Work to complete: Each line from the one containing "Given: Click the" through the end of the data is to be written out exactly, and nothing more.

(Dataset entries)
□ □ □ □ □
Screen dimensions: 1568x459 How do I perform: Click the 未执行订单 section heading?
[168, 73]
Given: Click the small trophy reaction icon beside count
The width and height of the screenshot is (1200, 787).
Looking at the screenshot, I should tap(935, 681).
□ □ □ □ □
Worked solution:
Given: Click the small trophy reaction icon beside count
The width and height of the screenshot is (1200, 787).
Looking at the screenshot, I should tap(935, 681).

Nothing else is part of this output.